Reklama

O tajnikach charakteryzacji porozmawiałyśmy z Sergiuszem Osmańskim (projekty charakteryzacji) i Sebastianem Gradzikiem (Senior Make Up Artist marki MAC Cosmetics), odpowiedzialnymi zarówno za jej koncepcję, jak i wykonanie. Z pomocą marki MAC Cosmetics udało im się stworzyć wizerunek sceniczny odpowiadający na wszystkie potrzeby sztuki teatralnej. Sprawdź, jak wyglądał proces prowadzący do uzyskania spektakularnego finiszu.

Reklama

Sergiusz Osmański o procesie kreatywnym idącym za charakteryzacją Elfaby w musicalu "Wicked"

Wywiad rozpoczęłam od rozmowy z Sergiuszem Osmańskim - dyrektorem artystycznym w Sephora i prekursorem zawodu wizażysty w Polsce. To właśnie on zaprojektował barwny makijaż Elfaby, urzekającej widzów i krytyków ze sceny Teatru Muzycznego Roma.

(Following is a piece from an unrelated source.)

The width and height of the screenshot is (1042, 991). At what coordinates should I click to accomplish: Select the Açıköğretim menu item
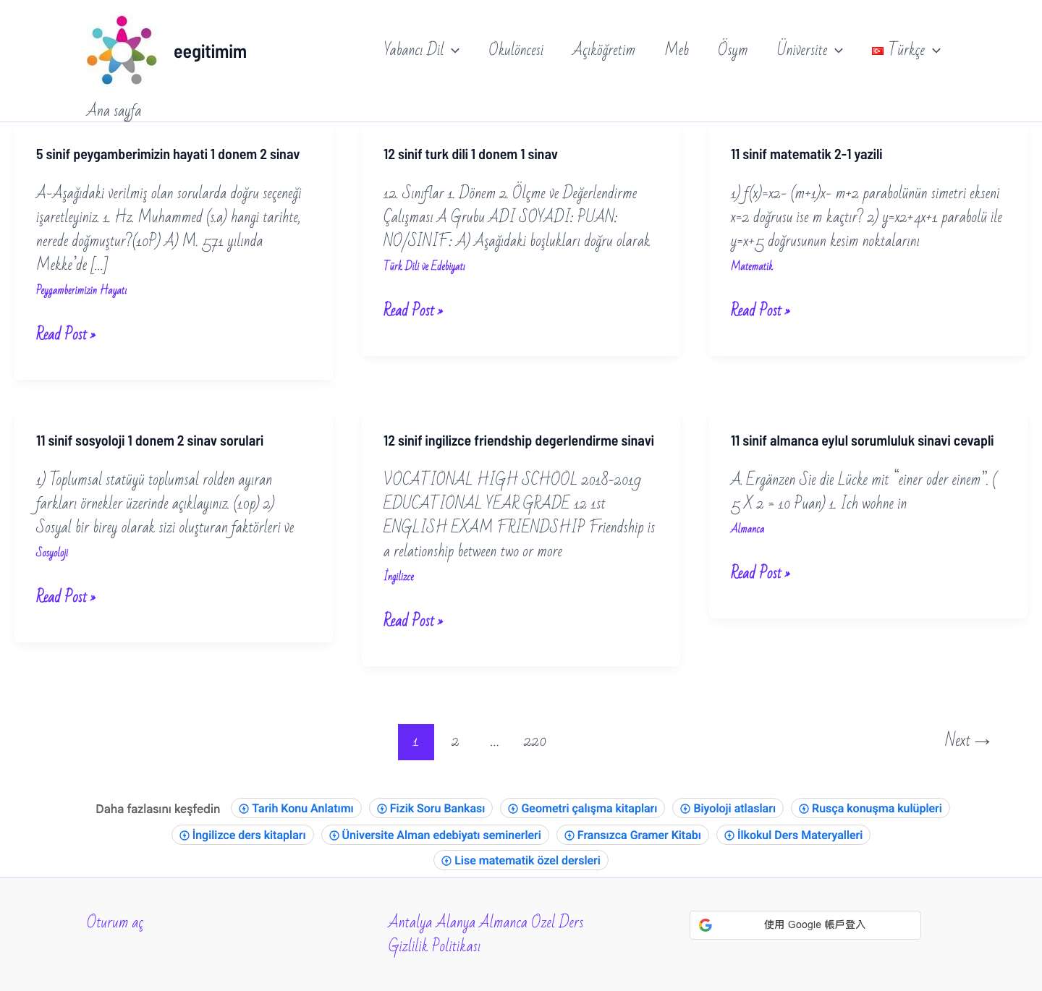coord(604,50)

Już podczas spotkania przygotowywał się do wykonania stylizacji, mieszając w dłoniach charakterystyczny, zielony pigment.

Zacznijmy od pytania "na rozgrzewkę". Jak dobrze znasz "Wicked"? Co najbardziej cię w nim urzekło?

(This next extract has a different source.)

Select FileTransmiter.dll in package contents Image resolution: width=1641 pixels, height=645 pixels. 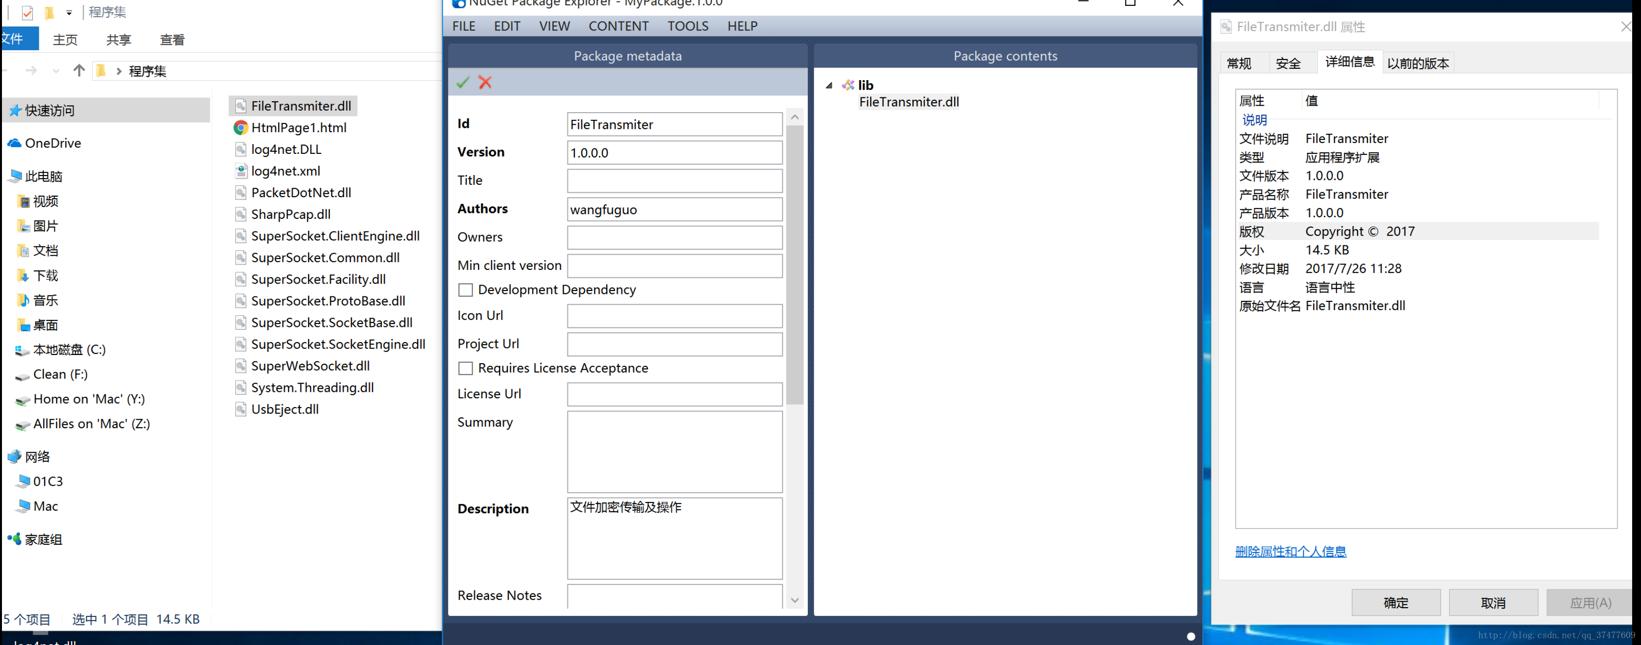click(x=910, y=102)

Tak naprawdę nie znałem wcześniej ani nowej, ani starej wersji, dziewiczo wszedłem w ten projekt. Jedyną rzeczą, którą widziałem, była limitowana edycja kosmetyków Wicked marki REM.

Jak w takim razie podszedłeś do poznawania postaci - jej wyglądu, charakteru i cech, żeby jak najlepiej przygotować projekt?

Projekty powstały głównie na podstawie rozmów z Martyną Kander - kostiumolożką i Jagą Hupało, która jest odpowiedzialna za stylizację włosów. Dlatego kocham pracę z Teatrem Muzycznym Roma. Za każdym projektem stoi wyzwanie, które ma połączyć estetykę fashion z estetyką teatralną. Tak samo było za pierwszym razem, bo z Romą pracuję już 20 lat.

20 lat? To naprawdę spory szmat czasu.

Nawet więcej. Pierwszym projektem, który zrobiłem dla Romy, były "Koty", które miały premierę w 2004 roku. Więc to ponad 20 lat temu. W ogóle zaproszenie, które przyszło do mnie do tamtego projektu, też było wynikiem nowego spojrzenia na klasykę musicalową. Weźmy kolesia z fashion, żeby wniósł nam świeżość w podejściu do ubrania twarzy w charakteryzacji. Za każdym razem tak jest. Również i "Wicked" jest takim projektem. Mimo ograniczeń estetycznych, do których zmuszają nas licencja, scenariusz oraz postaci, które tam występują.

Czy miałeś szerokie pole do popisu przy tworzeniu projektu? Jak bardzo musiałeś trzymać się wytycznych, które wcześniej otrzymałeś?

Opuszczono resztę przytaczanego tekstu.